R.E. Smith: On Little Farm
Amaryllis Recordings

That On Little Farm resonates strongly doesn't surprise: it is, after all, the the creative spawn of Rachel Smith, who, among other things, partners with Mitch Greer in the wonderful experimental outfit The Lickets. She brings an extensive skill set to the solo release: an audio-visual artist and multi-instrumentalist, Smith creates material extending from psych-folk to ambient-electronic soundscapes, and by her own admission draws inspiration from “film, especially B-movies, science fiction, 8-bit games, the sound of the future, the weird, and the absurd.” On Little Farm, her first solo work, is but one of many new releases Greer's issued since inaugurating his Amaryllis Recordings imprint just months ago.

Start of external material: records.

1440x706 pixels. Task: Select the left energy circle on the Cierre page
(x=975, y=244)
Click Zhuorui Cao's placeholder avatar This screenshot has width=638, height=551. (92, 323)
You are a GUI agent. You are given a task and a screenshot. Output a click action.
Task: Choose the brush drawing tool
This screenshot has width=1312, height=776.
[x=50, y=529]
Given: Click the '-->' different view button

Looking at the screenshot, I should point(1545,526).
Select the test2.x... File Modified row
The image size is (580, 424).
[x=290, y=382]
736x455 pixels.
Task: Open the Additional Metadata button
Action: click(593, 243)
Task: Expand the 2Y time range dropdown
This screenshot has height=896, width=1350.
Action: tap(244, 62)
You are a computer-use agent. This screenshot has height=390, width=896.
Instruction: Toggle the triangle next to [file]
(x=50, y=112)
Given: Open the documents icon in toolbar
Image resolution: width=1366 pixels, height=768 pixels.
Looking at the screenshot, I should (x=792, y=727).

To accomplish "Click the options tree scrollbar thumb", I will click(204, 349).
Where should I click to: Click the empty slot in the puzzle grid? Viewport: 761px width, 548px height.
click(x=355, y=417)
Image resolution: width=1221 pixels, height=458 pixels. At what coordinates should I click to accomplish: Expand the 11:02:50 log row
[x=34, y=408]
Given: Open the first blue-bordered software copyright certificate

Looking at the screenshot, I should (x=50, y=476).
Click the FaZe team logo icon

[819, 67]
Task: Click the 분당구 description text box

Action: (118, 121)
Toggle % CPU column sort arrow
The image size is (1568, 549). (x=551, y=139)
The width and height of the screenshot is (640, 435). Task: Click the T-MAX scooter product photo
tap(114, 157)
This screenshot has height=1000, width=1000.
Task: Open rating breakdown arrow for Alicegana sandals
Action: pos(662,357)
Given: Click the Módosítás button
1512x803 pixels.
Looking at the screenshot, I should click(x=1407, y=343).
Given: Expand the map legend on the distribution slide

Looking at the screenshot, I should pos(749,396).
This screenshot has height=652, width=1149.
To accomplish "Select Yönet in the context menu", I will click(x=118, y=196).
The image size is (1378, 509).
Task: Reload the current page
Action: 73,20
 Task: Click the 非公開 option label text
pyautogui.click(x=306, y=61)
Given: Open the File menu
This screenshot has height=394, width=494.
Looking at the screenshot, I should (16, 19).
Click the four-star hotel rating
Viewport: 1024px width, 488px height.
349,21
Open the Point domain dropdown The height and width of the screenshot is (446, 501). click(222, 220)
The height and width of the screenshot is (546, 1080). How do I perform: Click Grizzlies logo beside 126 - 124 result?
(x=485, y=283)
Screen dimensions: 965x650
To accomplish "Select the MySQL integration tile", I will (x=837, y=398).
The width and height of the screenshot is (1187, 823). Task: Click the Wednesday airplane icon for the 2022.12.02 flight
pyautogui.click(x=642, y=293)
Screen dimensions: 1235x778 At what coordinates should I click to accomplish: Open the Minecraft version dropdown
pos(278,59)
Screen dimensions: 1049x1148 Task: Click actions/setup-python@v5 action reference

The recording lives up to its billing as an “electronic deep listening album for late night,” one whereby eerie rumblings punctuate the stillness of a sleepy village and frazzle the nerves of its townsfolk (any overlap between Smith's release, which was begun in 2015, and the recent film The Vast of Night is purely coincidental, however close the connection might seem). While a sci-fi narrative of sorts can be gleaned from the track titles, the material is evocative on purely audio terms, shaped as it was by Smith using electronics, processed sounds, and flute.

Her sensitivity to timbre is obvious the moment “Clocktower” introduces the forty-one-minute set. In this painterly overture, waves of shimmering electronics roll in, accompanied by clusters of alien transmissions and creature babble; “Plateau” follows without pause, a metronomic pulse now suggesting contact being made by the visitors with greater deliberation and distorted warblings hinting at communications of a different kind.

If any album could be a kindred spirit to On Little Farm, it's Kraftwerk's Radioactivity. When synth textures elegantly glide across minimal electronic pulses during “Waiting Room” and “Five Nine Three,” it's easy to draw a parallel between Smith's music and that of the Düsseldorf quartet, and her release, like Kraftwerk's, intersperses experimental electronic vignettes (e.g., “Countdown”) in amongst more fully developed pieces. Regardless, Smith is discerning throughout in her approach. Care is always taken in the nature of the sounds crafted for an arrangement, and she's equally circumspect about achieving a sense of balance in her material. Of the abundance of releases Greer has issued to date on Amaryllis Recordings, On Little Farm definitely merits attention.